> [WHAT YOU ARE ASKED TO DO] Reproduce the records in full. Alter nothing.

Stored dataset items
#####

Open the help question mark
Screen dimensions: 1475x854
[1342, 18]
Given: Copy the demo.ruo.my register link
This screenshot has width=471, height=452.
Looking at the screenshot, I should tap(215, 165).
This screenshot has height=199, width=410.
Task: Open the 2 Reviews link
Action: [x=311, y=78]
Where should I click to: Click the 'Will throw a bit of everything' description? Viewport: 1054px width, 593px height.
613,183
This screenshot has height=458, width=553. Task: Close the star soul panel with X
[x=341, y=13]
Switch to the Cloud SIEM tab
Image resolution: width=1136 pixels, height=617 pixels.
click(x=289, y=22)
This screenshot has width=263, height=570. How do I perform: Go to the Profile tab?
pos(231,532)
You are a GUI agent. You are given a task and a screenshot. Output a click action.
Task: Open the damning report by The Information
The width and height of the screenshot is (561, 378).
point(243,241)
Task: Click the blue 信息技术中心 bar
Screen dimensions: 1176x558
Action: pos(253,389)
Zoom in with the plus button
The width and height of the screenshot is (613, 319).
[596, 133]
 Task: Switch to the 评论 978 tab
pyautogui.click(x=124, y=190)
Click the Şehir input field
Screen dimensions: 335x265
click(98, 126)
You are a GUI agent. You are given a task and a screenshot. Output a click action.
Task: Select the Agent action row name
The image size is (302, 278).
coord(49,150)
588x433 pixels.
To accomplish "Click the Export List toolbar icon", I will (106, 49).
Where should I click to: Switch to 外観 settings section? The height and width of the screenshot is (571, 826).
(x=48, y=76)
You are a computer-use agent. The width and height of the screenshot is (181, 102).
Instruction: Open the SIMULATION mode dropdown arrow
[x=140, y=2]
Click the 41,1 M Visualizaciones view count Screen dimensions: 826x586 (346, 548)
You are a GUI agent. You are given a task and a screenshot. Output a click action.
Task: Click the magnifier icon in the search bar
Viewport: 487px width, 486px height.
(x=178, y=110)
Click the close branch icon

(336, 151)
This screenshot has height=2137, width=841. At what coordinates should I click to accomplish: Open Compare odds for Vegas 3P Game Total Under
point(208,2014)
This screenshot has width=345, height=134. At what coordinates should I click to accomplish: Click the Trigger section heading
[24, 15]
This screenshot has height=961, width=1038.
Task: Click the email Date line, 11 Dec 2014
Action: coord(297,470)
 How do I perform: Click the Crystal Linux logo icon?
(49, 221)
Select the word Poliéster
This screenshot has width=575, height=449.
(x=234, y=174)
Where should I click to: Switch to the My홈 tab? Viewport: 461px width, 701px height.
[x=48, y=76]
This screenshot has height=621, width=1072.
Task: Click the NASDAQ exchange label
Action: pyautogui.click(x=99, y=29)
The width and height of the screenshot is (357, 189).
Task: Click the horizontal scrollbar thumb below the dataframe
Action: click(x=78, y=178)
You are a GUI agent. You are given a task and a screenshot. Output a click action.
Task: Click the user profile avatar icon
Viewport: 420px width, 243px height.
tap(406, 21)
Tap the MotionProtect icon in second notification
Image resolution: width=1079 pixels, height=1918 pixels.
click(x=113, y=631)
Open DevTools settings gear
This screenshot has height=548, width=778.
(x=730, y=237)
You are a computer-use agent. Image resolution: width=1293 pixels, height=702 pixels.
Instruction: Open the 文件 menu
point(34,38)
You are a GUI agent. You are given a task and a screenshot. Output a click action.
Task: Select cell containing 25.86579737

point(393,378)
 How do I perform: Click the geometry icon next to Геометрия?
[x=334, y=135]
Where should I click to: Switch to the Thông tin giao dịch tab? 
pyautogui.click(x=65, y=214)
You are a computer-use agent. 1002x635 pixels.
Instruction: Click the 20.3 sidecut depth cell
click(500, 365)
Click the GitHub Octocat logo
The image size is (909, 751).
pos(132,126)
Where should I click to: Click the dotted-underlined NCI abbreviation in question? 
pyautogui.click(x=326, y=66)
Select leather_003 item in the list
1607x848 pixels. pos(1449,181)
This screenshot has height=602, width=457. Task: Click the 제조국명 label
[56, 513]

#####

> [RESULT OF THE EXERCISE]
Open the help question mark
Screen dimensions: 1475x854
[1342, 18]
Given: Copy the demo.ruo.my register link
This screenshot has width=471, height=452.
Looking at the screenshot, I should tap(215, 165).
This screenshot has height=199, width=410.
Task: Open the 2 Reviews link
Action: [x=311, y=78]
Where should I click to: Click the 'Will throw a bit of everything' description? Viewport: 1054px width, 593px height.
613,183
This screenshot has height=458, width=553. Task: Close the star soul panel with X
[x=341, y=13]
Switch to the Cloud SIEM tab
Image resolution: width=1136 pixels, height=617 pixels.
click(x=289, y=22)
This screenshot has width=263, height=570. How do I perform: Go to the Profile tab?
pos(231,532)
You are a GUI agent. You are given a task and a screenshot. Output a click action.
Task: Open the damning report by The Information
The width and height of the screenshot is (561, 378).
point(243,241)
Task: Click the blue 信息技术中心 bar
Screen dimensions: 1176x558
Action: pos(253,389)
Zoom in with the plus button
The width and height of the screenshot is (613, 319).
[596, 133]
 Task: Switch to the 评论 978 tab
pyautogui.click(x=124, y=190)
Click the Şehir input field
Screen dimensions: 335x265
click(98, 126)
You are a GUI agent. You are given a task and a screenshot. Output a click action.
Task: Select the Agent action row name
The image size is (302, 278).
coord(49,150)
588x433 pixels.
To accomplish "Click the Export List toolbar icon", I will (106, 49).
Where should I click to: Switch to 外観 settings section? The height and width of the screenshot is (571, 826).
(x=48, y=76)
You are a computer-use agent. The width and height of the screenshot is (181, 102).
Instruction: Open the SIMULATION mode dropdown arrow
[x=140, y=2]
Click the 41,1 M Visualizaciones view count Screen dimensions: 826x586 (346, 548)
You are a GUI agent. You are given a task and a screenshot. Output a click action.
Task: Click the magnifier icon in the search bar
Viewport: 487px width, 486px height.
(x=178, y=110)
Click the close branch icon

(336, 151)
This screenshot has height=2137, width=841. At what coordinates should I click to accomplish: Open Compare odds for Vegas 3P Game Total Under
point(208,2014)
This screenshot has width=345, height=134. At what coordinates should I click to accomplish: Click the Trigger section heading
[24, 15]
This screenshot has height=961, width=1038.
Task: Click the email Date line, 11 Dec 2014
Action: coord(297,470)
 How do I perform: Click the Crystal Linux logo icon?
(49, 221)
Select the word Poliéster
This screenshot has width=575, height=449.
(x=234, y=174)
Where should I click to: Switch to the My홈 tab? Viewport: 461px width, 701px height.
[x=48, y=76]
This screenshot has height=621, width=1072.
Task: Click the NASDAQ exchange label
Action: pyautogui.click(x=99, y=29)
The width and height of the screenshot is (357, 189).
Task: Click the horizontal scrollbar thumb below the dataframe
Action: click(x=78, y=178)
You are a GUI agent. You are given a task and a screenshot. Output a click action.
Task: Click the user profile avatar icon
Viewport: 420px width, 243px height.
tap(406, 21)
Tap the MotionProtect icon in second notification
Image resolution: width=1079 pixels, height=1918 pixels.
click(x=113, y=631)
Open DevTools settings gear
This screenshot has height=548, width=778.
(x=730, y=237)
You are a computer-use agent. Image resolution: width=1293 pixels, height=702 pixels.
Instruction: Open the 文件 menu
point(34,38)
You are a GUI agent. You are given a task and a screenshot. Output a click action.
Task: Select cell containing 25.86579737

point(393,378)
 How do I perform: Click the geometry icon next to Геометрия?
[x=334, y=135]
Where should I click to: Switch to the Thông tin giao dịch tab? 
pyautogui.click(x=65, y=214)
You are a computer-use agent. 1002x635 pixels.
Instruction: Click the 20.3 sidecut depth cell
click(500, 365)
Click the GitHub Octocat logo
The image size is (909, 751).
pos(132,126)
Where should I click to: Click the dotted-underlined NCI abbreviation in question? 
pyautogui.click(x=326, y=66)
Select leather_003 item in the list
1607x848 pixels. pos(1449,181)
This screenshot has height=602, width=457. Task: Click the 제조국명 label
[56, 513]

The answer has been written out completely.